Alegres y reflexivas disonancias en magnífico concierto

Roberto Beltrán dirige a la OSY con Joaquín Melo como solista.

La Orquesta Sinfónica de Yucatán ha establecido nuevamente un exquisito balance en su repertorio. Si lo ha hecho pensando en las emociones que va a provocar, realmente le está dando resultado. En todos los programas, además de introspecciones y solaz, alcanza profundas interpretaciones tanto como el ambiente de fiesta, buscando, sobre todo, una gama de amplitudes emotivas. Para esta ocasión, séptimo concierto de la temporada septiembre diciembre 2018, esa misma voluntad se hizo presente.

Obras de Rossini, Jolivet y Beethoven fueron distribuidas en la escasa hora que duró la velada, descontando los minutos del intermedio. Por principio de cuentas, recibió la presencia del director invitado Roberto Beltrán-Zavala, quien desprovisto de poses, se plantó frente al público con una sonrisa que mantuvo cuan larga fue la presentación. Oriundo de la ciudad de México, no obstante su juventud, lleva dos décadas de tomar la batuta, pasando por una admirable cantidad de experiencias profesionales en nuestro país y en Europa, principalmente en Holanda.

El maestro Beltrán-Zavala abrió con un estándar que se podría considerar, quizá por causas cinematográficas, lo más popular de la música académica. La obertura “La Urraca Ladrona”, corresponde a una ópera homónima de Rossini. Comienza con un tambor irreverente, sonando sus redobles como en los desfiles de pueblo, pues tiene los rasgos vernáculos de una Italia provinciana que tradicionalmente celebra a sus santos patronos, con procesiones que se anuncian con trompetas, timbales y pendones multicolores. La pieza, impregnada de una gracia que estimula a la alegría, se ostentó magnífica para romper el silencio en una de las frescas noches del otoño meridano.

Joaquín Melo, flauta principal de la OSY, hasta el momento ausente, de pronto apareció con una obra bajo el brazo –el Concierto para Flauta de Jolivet- y se dispuso a cautivar con una interpretación estupenda. Perfectamente bajo su control, es un trabajo que se suma al rosario de perlas contemporáneas que la OSY ha estado aportando como refrescante tendencia. Prescindiendo de metales y percusiones, la sinfónica quedó alineada como orquesta de cuerdas para engarzar el brillante sonido de la flauta, magistral en las manos del maestro Melo. Enigmática en la secuencia de sus partes, la obra consta de cuatro movimientos hilvanados en pares.

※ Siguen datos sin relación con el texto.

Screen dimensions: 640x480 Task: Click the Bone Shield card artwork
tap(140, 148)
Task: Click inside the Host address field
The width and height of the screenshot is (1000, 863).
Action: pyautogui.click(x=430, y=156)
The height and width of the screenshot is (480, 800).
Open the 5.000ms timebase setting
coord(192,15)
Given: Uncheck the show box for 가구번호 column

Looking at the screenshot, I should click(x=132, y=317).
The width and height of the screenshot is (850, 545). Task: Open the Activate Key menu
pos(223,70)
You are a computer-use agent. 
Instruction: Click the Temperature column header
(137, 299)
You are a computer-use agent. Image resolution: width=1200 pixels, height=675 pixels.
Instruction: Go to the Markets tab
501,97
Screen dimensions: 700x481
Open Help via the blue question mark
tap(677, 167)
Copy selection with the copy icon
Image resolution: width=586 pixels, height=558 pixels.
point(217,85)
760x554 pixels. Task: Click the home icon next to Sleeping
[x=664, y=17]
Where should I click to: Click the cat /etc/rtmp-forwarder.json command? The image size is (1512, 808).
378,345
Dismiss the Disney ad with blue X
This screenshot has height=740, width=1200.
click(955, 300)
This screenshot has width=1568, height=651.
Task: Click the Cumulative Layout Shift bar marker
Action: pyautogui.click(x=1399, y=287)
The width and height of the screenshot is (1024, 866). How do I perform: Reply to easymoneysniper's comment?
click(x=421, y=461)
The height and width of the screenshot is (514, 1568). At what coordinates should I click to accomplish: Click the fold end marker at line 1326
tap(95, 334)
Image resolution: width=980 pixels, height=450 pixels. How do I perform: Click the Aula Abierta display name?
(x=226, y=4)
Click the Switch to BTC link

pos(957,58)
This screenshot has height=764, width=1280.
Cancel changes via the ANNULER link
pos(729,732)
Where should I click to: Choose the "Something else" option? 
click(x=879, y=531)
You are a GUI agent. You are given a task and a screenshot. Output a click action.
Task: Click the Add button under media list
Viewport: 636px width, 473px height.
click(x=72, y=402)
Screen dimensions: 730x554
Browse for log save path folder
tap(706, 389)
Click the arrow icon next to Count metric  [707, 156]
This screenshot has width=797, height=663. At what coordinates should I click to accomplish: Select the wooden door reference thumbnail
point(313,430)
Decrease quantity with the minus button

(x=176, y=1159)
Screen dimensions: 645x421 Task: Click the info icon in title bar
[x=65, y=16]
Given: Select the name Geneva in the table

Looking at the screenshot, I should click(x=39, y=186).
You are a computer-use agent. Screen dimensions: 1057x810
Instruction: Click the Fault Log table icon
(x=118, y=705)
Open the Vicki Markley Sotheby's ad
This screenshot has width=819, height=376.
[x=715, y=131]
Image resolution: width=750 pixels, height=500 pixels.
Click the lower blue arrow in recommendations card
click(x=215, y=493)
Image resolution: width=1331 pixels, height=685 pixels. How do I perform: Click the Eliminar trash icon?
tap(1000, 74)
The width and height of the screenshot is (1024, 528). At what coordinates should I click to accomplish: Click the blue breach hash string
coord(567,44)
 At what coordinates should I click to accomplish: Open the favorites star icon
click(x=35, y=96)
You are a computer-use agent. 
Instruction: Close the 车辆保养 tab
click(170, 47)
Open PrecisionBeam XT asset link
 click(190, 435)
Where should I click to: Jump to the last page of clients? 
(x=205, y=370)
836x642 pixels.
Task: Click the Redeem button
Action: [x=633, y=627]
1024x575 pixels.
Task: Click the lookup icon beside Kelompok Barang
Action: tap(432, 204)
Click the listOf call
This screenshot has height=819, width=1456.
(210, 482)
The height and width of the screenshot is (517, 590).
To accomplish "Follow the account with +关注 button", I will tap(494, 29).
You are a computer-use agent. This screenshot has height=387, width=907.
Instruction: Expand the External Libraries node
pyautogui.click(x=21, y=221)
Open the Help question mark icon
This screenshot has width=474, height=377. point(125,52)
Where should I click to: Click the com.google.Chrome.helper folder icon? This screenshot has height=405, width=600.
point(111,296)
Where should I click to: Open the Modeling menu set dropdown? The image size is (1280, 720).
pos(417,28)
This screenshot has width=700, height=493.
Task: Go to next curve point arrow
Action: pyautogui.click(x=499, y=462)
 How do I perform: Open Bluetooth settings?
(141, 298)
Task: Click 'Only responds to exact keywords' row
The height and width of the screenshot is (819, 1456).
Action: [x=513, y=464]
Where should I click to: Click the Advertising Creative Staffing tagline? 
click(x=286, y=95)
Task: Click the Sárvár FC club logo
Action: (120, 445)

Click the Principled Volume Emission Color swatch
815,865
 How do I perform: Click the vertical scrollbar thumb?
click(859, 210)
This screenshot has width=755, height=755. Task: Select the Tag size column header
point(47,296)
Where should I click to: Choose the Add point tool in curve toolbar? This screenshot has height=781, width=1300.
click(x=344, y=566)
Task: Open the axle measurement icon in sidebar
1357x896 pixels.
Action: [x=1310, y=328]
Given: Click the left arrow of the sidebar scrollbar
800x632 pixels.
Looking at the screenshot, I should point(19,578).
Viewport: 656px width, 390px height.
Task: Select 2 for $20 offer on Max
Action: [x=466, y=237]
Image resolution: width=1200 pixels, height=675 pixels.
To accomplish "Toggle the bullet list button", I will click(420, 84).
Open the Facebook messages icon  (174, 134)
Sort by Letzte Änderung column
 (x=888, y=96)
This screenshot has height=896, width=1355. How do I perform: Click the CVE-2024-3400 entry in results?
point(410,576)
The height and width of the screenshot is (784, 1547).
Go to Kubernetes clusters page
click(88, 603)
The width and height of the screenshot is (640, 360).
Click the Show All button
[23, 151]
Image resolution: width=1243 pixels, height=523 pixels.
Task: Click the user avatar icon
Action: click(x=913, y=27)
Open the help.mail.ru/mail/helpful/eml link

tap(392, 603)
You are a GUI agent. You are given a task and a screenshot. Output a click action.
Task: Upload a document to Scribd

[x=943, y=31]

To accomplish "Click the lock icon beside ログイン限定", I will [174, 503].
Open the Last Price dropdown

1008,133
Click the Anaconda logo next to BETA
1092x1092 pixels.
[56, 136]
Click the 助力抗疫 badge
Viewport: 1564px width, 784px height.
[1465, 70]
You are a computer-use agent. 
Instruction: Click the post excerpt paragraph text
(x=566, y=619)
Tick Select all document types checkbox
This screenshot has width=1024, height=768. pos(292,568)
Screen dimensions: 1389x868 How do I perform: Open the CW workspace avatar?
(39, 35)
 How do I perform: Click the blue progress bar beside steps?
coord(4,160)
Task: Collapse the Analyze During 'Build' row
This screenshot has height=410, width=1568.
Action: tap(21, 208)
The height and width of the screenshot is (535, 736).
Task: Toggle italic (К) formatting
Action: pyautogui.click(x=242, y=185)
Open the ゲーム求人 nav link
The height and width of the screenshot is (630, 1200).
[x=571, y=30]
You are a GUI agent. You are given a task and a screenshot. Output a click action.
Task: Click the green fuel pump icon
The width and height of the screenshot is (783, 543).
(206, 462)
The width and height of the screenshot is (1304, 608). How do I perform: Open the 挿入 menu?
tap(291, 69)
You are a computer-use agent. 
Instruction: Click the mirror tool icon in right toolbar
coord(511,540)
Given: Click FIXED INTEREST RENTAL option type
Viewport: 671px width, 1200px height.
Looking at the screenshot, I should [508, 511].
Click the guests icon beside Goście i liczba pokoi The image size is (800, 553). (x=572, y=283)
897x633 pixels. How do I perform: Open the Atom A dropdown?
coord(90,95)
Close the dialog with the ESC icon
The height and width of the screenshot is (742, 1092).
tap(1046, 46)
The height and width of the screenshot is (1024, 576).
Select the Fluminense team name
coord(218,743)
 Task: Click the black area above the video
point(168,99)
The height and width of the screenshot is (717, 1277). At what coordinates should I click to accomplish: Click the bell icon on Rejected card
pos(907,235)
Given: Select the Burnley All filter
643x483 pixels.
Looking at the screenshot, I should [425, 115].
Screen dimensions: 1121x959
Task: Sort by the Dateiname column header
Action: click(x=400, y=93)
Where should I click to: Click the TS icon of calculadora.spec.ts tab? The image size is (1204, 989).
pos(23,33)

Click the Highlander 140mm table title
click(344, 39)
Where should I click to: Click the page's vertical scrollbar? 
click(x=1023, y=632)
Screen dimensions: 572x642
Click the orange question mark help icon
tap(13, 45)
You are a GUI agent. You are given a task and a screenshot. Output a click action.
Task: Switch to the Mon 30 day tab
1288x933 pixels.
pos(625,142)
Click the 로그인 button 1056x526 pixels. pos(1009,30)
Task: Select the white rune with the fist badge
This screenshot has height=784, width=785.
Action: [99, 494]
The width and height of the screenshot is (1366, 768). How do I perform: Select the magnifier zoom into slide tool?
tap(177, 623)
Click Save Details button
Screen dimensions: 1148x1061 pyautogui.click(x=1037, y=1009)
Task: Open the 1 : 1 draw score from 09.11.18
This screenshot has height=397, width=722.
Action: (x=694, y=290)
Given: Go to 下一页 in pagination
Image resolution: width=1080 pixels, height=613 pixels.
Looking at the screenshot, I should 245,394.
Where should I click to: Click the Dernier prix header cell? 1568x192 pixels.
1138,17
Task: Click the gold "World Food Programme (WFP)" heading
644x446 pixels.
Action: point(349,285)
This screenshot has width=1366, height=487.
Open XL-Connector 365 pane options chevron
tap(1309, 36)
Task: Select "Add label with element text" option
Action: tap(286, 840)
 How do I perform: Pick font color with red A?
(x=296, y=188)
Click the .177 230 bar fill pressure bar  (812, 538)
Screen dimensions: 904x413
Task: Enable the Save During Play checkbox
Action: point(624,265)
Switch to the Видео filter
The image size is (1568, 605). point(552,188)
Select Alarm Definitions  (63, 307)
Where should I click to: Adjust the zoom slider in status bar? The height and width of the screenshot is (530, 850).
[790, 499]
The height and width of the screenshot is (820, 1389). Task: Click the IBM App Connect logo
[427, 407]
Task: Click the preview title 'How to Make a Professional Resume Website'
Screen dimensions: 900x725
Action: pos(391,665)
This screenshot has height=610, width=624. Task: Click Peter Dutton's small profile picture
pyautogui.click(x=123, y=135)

Su inquietante trazado de recursos disonantes, pizzicatos incluidos, nunca permite apreciar una melodía identificable, pero, es un todo que representa dignamente aquel movimiento composicional conocido como “Juventud Francesa”, un poco anterior a la segunda gran guerra. En lenguaje por entonces novedoso, André Jolivet se distancia de aquello que se espera de una composición para flauta y orquesta. Al principio incierto, el reconocimiento del público finalmente decidió ser cálido dado que el flautista principal de la OSY rompió filas para una ejecución virtuosa, del más alto nivel.

Llegaría el turno de Beethoven, tras un breve descanso y el acierto fue mayúsculo. Sin duda, una fórmula mágica para cualquier escenario. Era la Sinfonía Núm. 7, de contenido fastuoso, posiblemente sin ser ese su verdadero designio. Lo cierto es que el compositor jamás pudo evadir esa cualidad suya con que lograba que una simple escala musical sonara como un deleite de ángeles. Desde el impacto de su acorde inicial, uno queda hipnotizado en alerta de todo lo que vendría a continuación.

Así, el clasicismo en genuflexión hacia el romanticismo se mostró en todo su esplendor mediante una orquesta apenas revestida de metales y con presencia de timbales, como la única percusión admisible. El afamado segundo movimiento fue el remache de un estilo que no tiene explicación, tal vez por el efecto narcotizante que surte su contrapunto. Amalgama la sencillez de melodías con un resultado pasmoso, gracias a aquella capacidad especial de Beethoven para crear un universo de acentos y armonías.

La fuerte ovación sincretizó el desempeño de un repertorio de obras en apariencia antagónicas. Era de esperarse, tratándose de una orquesta acostumbrada a recibir invitados, ya como solistas o como directores, sobre todo con el bagaje y formación de los maestros Beltrán-Zavala y Joaquín Melo. La sinfónica reflejó la destreza de aquella batuta, con fidelidad en el matiz, para recrear la perfección de unas partituras fascinantes, pero, sobre todo, altamente apreciadas. ¡Bravo!